= Work instructions =
The records below are to be transcribed in full, exactly as given.

= Supplied data =
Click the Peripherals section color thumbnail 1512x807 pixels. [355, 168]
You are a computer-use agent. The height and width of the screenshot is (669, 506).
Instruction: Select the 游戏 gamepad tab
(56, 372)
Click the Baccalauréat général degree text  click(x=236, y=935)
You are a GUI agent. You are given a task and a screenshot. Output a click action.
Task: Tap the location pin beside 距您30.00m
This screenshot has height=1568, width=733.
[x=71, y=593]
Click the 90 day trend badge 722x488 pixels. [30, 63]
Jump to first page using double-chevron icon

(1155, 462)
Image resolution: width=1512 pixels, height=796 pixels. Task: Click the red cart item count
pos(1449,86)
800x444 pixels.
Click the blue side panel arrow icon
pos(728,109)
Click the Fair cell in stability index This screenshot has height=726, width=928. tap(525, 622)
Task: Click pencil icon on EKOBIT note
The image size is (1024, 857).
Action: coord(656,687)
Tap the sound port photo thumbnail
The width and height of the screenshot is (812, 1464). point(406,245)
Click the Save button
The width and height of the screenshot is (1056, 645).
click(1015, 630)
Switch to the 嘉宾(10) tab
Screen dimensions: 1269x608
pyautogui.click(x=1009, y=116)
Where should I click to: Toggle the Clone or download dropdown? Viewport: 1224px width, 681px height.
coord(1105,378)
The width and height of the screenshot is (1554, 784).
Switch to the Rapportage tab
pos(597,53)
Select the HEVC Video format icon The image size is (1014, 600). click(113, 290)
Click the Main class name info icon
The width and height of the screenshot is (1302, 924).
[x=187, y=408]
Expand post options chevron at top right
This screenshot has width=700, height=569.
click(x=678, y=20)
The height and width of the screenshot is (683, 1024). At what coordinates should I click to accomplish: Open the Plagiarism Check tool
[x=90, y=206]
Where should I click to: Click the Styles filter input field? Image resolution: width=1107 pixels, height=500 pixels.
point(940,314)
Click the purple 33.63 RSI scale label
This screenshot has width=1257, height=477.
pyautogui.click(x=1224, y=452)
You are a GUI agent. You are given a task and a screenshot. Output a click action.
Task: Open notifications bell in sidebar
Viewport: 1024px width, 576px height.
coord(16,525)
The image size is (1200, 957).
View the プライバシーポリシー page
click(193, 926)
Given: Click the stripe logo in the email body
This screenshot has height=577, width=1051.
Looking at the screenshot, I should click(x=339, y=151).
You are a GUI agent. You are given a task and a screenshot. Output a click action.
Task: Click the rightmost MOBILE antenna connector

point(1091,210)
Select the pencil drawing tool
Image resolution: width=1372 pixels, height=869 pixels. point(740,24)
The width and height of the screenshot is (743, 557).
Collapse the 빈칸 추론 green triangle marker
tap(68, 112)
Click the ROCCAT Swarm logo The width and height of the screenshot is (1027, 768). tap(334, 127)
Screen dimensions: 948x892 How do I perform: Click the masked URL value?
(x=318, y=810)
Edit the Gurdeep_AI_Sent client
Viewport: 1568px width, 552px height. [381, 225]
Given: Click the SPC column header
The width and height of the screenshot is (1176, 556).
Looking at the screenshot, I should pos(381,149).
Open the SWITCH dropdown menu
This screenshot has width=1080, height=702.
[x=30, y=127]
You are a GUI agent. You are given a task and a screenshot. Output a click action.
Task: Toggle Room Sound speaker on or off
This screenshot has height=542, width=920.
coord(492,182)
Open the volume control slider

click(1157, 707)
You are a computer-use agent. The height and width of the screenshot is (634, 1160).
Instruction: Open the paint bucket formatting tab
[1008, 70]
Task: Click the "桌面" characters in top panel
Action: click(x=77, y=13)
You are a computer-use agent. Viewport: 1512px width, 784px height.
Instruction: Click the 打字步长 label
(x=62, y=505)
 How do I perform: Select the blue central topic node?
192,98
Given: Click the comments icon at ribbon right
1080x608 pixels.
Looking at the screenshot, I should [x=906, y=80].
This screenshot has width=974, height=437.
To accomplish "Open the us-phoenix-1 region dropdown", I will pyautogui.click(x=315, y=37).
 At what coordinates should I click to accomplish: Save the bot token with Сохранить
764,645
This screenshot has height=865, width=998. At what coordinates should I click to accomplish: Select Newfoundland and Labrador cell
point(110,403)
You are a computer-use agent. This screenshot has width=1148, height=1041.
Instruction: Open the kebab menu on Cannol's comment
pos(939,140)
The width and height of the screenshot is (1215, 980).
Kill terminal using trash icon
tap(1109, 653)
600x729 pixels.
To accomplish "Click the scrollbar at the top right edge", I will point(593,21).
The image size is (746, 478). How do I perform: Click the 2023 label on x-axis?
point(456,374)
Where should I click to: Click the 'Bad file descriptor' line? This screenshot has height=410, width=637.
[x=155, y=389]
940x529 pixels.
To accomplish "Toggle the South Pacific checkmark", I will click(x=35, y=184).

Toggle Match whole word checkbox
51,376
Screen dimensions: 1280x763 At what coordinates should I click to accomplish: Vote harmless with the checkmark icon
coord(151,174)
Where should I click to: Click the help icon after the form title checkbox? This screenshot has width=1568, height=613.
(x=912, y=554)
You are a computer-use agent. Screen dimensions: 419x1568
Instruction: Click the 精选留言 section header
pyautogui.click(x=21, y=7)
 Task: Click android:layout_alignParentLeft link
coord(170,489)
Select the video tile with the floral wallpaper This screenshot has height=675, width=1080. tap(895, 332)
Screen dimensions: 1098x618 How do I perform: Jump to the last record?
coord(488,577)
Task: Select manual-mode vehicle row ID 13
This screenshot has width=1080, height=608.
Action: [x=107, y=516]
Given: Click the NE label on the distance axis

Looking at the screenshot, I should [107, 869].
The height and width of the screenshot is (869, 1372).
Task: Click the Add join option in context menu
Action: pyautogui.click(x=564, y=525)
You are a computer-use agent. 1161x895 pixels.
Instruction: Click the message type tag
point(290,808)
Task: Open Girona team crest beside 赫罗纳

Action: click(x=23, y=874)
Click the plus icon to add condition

= Exercise output =
Click the Peripherals section color thumbnail 1512x807 pixels. [355, 168]
You are a computer-use agent. The height and width of the screenshot is (669, 506).
Instruction: Select the 游戏 gamepad tab
(56, 372)
Click the Baccalauréat général degree text  click(x=236, y=935)
You are a GUI agent. You are given a task and a screenshot. Output a click action.
Task: Tap the location pin beside 距您30.00m
This screenshot has height=1568, width=733.
[x=71, y=593]
Click the 90 day trend badge 722x488 pixels. [30, 63]
Jump to first page using double-chevron icon

(1155, 462)
Image resolution: width=1512 pixels, height=796 pixels. Task: Click the red cart item count
pos(1449,86)
800x444 pixels.
Click the blue side panel arrow icon
pos(728,109)
Click the Fair cell in stability index This screenshot has height=726, width=928. tap(525, 622)
Task: Click pencil icon on EKOBIT note
The image size is (1024, 857).
Action: coord(656,687)
Tap the sound port photo thumbnail
The width and height of the screenshot is (812, 1464). point(406,245)
Click the Save button
The width and height of the screenshot is (1056, 645).
click(1015, 630)
Switch to the 嘉宾(10) tab
Screen dimensions: 1269x608
pyautogui.click(x=1009, y=116)
Where should I click to: Toggle the Clone or download dropdown? Viewport: 1224px width, 681px height.
coord(1105,378)
The width and height of the screenshot is (1554, 784).
Switch to the Rapportage tab
pos(597,53)
Select the HEVC Video format icon The image size is (1014, 600). click(113, 290)
Click the Main class name info icon
The width and height of the screenshot is (1302, 924).
[x=187, y=408]
Expand post options chevron at top right
This screenshot has width=700, height=569.
click(x=678, y=20)
The height and width of the screenshot is (683, 1024). At what coordinates should I click to accomplish: Open the Plagiarism Check tool
[x=90, y=206]
Where should I click to: Click the Styles filter input field? Image resolution: width=1107 pixels, height=500 pixels.
point(940,314)
Click the purple 33.63 RSI scale label
This screenshot has width=1257, height=477.
pyautogui.click(x=1224, y=452)
You are a GUI agent. You are given a task and a screenshot. Output a click action.
Task: Open notifications bell in sidebar
Viewport: 1024px width, 576px height.
coord(16,525)
The image size is (1200, 957).
View the プライバシーポリシー page
click(193, 926)
Given: Click the stripe logo in the email body
This screenshot has height=577, width=1051.
Looking at the screenshot, I should click(x=339, y=151).
You are a GUI agent. You are given a task and a screenshot. Output a click action.
Task: Click the rightmost MOBILE antenna connector

point(1091,210)
Select the pencil drawing tool
Image resolution: width=1372 pixels, height=869 pixels. point(740,24)
The width and height of the screenshot is (743, 557).
Collapse the 빈칸 추론 green triangle marker
tap(68, 112)
Click the ROCCAT Swarm logo The width and height of the screenshot is (1027, 768). tap(334, 127)
Screen dimensions: 948x892 How do I perform: Click the masked URL value?
(x=318, y=810)
Edit the Gurdeep_AI_Sent client
Viewport: 1568px width, 552px height. [381, 225]
Given: Click the SPC column header
The width and height of the screenshot is (1176, 556).
Looking at the screenshot, I should pos(381,149).
Open the SWITCH dropdown menu
This screenshot has width=1080, height=702.
[x=30, y=127]
You are a GUI agent. You are given a task and a screenshot. Output a click action.
Task: Toggle Room Sound speaker on or off
This screenshot has height=542, width=920.
coord(492,182)
Open the volume control slider

click(1157, 707)
You are a computer-use agent. The height and width of the screenshot is (634, 1160).
Instruction: Open the paint bucket formatting tab
[1008, 70]
Task: Click the "桌面" characters in top panel
Action: click(x=77, y=13)
You are a computer-use agent. Viewport: 1512px width, 784px height.
Instruction: Click the 打字步长 label
(x=62, y=505)
 How do I perform: Select the blue central topic node?
192,98
Given: Click the comments icon at ribbon right
1080x608 pixels.
Looking at the screenshot, I should [x=906, y=80].
This screenshot has width=974, height=437.
To accomplish "Open the us-phoenix-1 region dropdown", I will pyautogui.click(x=315, y=37).
 At what coordinates should I click to accomplish: Save the bot token with Сохранить
764,645
This screenshot has height=865, width=998. At what coordinates should I click to accomplish: Select Newfoundland and Labrador cell
point(110,403)
You are a computer-use agent. This screenshot has width=1148, height=1041.
Instruction: Open the kebab menu on Cannol's comment
pos(939,140)
The width and height of the screenshot is (1215, 980).
Kill terminal using trash icon
tap(1109, 653)
600x729 pixels.
To accomplish "Click the scrollbar at the top right edge", I will point(593,21).
The image size is (746, 478). How do I perform: Click the 2023 label on x-axis?
point(456,374)
Where should I click to: Click the 'Bad file descriptor' line? This screenshot has height=410, width=637.
[x=155, y=389]
940x529 pixels.
To accomplish "Toggle the South Pacific checkmark", I will click(x=35, y=184).

Toggle Match whole word checkbox
51,376
Screen dimensions: 1280x763 At what coordinates should I click to accomplish: Vote harmless with the checkmark icon
coord(151,174)
Where should I click to: Click the help icon after the form title checkbox? This screenshot has width=1568, height=613.
(x=912, y=554)
You are a computer-use agent. Screen dimensions: 419x1568
Instruction: Click the 精选留言 section header
pyautogui.click(x=21, y=7)
 Task: Click android:layout_alignParentLeft link
coord(170,489)
Select the video tile with the floral wallpaper This screenshot has height=675, width=1080. tap(895, 332)
Screen dimensions: 1098x618 How do I perform: Jump to the last record?
coord(488,577)
Task: Select manual-mode vehicle row ID 13
This screenshot has width=1080, height=608.
Action: [x=107, y=516]
Given: Click the NE label on the distance axis

Looking at the screenshot, I should [107, 869].
The height and width of the screenshot is (869, 1372).
Task: Click the Add join option in context menu
Action: pyautogui.click(x=564, y=525)
You are a computer-use agent. 1161x895 pixels.
Instruction: Click the message type tag
point(290,808)
Task: Open Girona team crest beside 赫罗纳

Action: click(x=23, y=874)
Click the plus icon to add condition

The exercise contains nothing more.